14. Karşılaştığı ve karşılaşacağı sorunları anlamaya, çözmeye yönelik bir kişilik gelişimi olamayan insan, çaresizlikle bunlardan kaçma, bunları unutma, kendine başka bir dünya bulma gereksiniminde olacaktır.
15. İçinden gelen dürtüleri kontrol edememe insanların başına çok dert açmıştır. Bir şeyi yapmak için içinden, ‘dürtülen’ kişi gerginleşir, huzursuzlaşır. Eğer yapmak istediği şeyin yanlış olacağını ya da sonradan başına iş açacağını kavramışsa, daha önceki deneyleriyle anlamışsa yapmamak için döner dolaşır. Ancak gerginliği arttırdığından, başka türlü sakinleşemeyeceğini bildiğinden ayakları oraya giderek o işi yapar. İşi yapmaya başladığı andan itibaren gözü artık başka bir şey görmeyecektir. İşi yaparken haz duymaktadır, rahatlamaktadır. Sonrasında sakinleşmiş olacaktır. Hem rahatlamıştır, hem de hafiften başlayan bir pişmanlığı yaşayacaktır. Bir süre sakin ve rahat olacaktır. Dürtü yeniden harekete geçinceye kadar da bu rahatlık sürecektir.
16. Ruh sağlığı ve hastalıkları biliminde bu durumun adı "dürtü kontrolü bozuklukları" dır ve çeşitli alanlarda görülmektedir.

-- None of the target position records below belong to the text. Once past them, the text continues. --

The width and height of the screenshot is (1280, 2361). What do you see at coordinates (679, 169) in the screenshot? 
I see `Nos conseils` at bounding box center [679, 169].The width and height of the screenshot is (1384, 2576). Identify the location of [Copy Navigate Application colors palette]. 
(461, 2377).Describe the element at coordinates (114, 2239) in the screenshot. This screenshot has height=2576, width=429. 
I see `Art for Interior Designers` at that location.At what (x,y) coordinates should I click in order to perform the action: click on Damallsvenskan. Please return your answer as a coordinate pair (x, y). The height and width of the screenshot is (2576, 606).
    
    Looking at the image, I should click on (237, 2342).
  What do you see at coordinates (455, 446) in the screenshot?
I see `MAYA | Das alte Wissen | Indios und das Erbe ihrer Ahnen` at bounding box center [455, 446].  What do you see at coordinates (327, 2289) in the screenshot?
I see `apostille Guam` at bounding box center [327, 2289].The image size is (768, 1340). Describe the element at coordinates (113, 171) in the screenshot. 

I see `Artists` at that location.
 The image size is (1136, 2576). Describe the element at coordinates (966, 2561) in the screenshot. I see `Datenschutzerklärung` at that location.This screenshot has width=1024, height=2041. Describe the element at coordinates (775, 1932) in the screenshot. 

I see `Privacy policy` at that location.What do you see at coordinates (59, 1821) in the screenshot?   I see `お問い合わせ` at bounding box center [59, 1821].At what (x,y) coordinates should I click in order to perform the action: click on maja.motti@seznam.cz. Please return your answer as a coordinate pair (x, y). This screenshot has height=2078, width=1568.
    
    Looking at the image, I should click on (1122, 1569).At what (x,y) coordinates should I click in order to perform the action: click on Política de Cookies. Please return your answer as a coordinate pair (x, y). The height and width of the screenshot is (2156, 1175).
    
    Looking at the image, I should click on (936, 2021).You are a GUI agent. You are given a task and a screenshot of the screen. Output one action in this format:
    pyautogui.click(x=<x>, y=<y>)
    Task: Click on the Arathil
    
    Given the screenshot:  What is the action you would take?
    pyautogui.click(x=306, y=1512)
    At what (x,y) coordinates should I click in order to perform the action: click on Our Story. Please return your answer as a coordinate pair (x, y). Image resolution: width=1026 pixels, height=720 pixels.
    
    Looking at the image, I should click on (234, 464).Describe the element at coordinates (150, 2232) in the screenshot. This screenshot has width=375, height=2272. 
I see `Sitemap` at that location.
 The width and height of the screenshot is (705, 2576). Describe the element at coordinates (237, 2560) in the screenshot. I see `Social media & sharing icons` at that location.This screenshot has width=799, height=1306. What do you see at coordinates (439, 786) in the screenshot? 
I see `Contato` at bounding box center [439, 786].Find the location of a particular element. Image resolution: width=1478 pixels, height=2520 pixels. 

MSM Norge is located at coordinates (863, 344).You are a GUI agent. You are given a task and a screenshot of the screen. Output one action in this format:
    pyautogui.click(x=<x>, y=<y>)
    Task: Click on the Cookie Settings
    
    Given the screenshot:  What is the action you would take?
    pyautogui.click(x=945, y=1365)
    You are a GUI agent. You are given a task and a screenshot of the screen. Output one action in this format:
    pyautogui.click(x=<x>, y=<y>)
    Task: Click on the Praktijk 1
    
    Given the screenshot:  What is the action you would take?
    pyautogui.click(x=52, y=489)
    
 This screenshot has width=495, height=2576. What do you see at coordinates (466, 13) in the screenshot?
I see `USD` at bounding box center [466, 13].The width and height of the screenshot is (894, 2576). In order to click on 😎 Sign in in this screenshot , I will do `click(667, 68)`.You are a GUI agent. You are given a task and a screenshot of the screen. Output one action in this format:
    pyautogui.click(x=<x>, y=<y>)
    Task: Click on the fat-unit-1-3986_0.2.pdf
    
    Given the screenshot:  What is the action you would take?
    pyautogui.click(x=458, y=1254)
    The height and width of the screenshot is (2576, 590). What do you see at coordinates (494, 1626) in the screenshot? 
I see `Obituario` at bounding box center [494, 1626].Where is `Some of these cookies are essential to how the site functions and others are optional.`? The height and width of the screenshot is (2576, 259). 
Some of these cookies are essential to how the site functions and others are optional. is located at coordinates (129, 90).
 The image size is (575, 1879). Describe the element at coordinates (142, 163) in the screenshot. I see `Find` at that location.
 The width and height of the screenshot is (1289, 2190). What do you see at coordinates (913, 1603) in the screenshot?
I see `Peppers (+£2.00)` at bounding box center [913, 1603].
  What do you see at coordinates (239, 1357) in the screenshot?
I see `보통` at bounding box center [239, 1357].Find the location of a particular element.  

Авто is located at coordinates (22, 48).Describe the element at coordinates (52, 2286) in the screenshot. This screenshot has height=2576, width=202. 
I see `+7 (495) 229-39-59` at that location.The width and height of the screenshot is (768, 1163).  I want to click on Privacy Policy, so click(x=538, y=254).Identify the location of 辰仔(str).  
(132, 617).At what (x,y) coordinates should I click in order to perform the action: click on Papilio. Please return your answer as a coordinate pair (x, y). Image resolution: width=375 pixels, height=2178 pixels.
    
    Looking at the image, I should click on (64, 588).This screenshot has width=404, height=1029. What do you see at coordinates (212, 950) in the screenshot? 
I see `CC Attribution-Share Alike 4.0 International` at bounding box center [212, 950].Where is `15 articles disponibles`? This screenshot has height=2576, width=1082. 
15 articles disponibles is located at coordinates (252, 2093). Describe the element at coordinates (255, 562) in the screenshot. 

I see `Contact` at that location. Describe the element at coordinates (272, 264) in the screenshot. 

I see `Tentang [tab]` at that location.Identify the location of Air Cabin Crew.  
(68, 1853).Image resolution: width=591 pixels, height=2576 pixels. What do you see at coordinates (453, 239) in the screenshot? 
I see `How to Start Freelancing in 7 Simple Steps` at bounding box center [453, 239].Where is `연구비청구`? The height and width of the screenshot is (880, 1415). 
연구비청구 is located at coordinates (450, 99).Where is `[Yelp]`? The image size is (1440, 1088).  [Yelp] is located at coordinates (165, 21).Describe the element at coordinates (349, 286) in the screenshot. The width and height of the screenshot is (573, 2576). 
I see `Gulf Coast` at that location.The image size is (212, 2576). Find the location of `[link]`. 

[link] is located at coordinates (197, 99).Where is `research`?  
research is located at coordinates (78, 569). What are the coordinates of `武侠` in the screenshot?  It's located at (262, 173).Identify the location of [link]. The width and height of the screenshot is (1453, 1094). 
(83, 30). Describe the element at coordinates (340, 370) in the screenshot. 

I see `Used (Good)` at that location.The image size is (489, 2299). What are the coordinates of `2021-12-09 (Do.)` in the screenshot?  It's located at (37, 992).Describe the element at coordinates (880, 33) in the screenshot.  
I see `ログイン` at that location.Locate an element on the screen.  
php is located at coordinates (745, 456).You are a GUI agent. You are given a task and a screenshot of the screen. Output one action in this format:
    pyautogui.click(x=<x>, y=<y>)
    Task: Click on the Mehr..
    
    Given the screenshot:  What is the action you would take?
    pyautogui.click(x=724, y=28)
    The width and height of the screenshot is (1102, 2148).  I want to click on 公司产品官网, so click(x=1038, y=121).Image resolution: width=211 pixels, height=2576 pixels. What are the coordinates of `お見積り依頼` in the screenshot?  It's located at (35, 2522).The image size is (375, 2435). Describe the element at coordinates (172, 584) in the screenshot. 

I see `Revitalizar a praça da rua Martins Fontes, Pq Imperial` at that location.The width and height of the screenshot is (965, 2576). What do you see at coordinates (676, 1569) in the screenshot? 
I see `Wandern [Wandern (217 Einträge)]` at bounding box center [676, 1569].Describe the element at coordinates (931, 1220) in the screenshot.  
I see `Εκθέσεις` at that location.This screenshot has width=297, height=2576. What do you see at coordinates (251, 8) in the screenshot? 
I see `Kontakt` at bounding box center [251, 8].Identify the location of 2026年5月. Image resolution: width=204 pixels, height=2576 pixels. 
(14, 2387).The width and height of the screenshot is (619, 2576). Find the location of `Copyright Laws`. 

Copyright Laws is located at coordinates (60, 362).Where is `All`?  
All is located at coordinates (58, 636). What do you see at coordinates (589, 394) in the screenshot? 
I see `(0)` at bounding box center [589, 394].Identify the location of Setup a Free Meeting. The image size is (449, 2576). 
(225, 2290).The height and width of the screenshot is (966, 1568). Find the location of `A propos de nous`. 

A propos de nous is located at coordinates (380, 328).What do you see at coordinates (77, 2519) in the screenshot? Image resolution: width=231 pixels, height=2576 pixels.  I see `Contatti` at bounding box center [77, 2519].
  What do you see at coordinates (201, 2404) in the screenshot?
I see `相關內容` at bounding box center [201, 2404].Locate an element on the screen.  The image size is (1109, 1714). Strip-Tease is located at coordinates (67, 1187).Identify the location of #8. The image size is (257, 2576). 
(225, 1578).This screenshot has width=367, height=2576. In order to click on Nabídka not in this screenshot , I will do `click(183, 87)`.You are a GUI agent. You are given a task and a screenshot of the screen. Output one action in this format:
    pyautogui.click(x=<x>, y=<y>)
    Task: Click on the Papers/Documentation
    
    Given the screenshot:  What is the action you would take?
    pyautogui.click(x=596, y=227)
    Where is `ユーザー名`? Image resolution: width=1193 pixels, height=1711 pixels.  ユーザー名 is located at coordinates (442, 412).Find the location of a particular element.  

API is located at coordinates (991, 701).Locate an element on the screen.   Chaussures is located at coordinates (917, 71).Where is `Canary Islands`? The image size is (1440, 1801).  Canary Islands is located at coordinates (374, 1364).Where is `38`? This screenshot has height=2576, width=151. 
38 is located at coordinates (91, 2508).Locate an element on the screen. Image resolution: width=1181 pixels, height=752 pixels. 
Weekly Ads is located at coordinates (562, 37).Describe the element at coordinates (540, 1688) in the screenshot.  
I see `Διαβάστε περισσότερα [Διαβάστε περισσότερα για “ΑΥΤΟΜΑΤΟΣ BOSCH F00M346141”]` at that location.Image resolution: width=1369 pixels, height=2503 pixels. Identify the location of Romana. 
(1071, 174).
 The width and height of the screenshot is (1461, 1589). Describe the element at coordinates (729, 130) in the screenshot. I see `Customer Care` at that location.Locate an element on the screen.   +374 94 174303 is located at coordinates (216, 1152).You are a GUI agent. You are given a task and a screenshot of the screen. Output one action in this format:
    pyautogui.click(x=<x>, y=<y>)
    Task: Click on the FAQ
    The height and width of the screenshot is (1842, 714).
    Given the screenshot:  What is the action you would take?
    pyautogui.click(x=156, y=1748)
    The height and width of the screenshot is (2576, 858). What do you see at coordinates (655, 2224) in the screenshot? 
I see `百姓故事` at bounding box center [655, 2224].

17. Saldırganlık dürtülerinin kontrol bozukluğu, kişinin saldırganlaşmasıyla kendini gösterir. Krizler arasında hiçbir saldırgan davranış göstermeyen kişi, dürtü kontrolü bozukluğu sırasında saldırganlaşmakta, kişilere ya da eşyalara karşı saldırgan davranışlar göstermektedir. Kleptomani (çalma hastalığı) da böyle bir dürtü kontrolü yetersizliğidir. Burada kişi çaldığı nesnelere gereksinim duymadığı, çaldığı şeylerin parasal değerini önemsemediği halde sadece "çalma dürtüsünü kontrol edemediği için" hırsızlık yapmaktadır. Patolojik kumar oynama da böyle bir dürtü kontrolü bozukluğunun sonucudur. Piromani (yangın çıkarma) , trikotillomani (saçını yolma) girişimleri de dürtü kontrolü bozukluklarının bilinen davranışlarıdır.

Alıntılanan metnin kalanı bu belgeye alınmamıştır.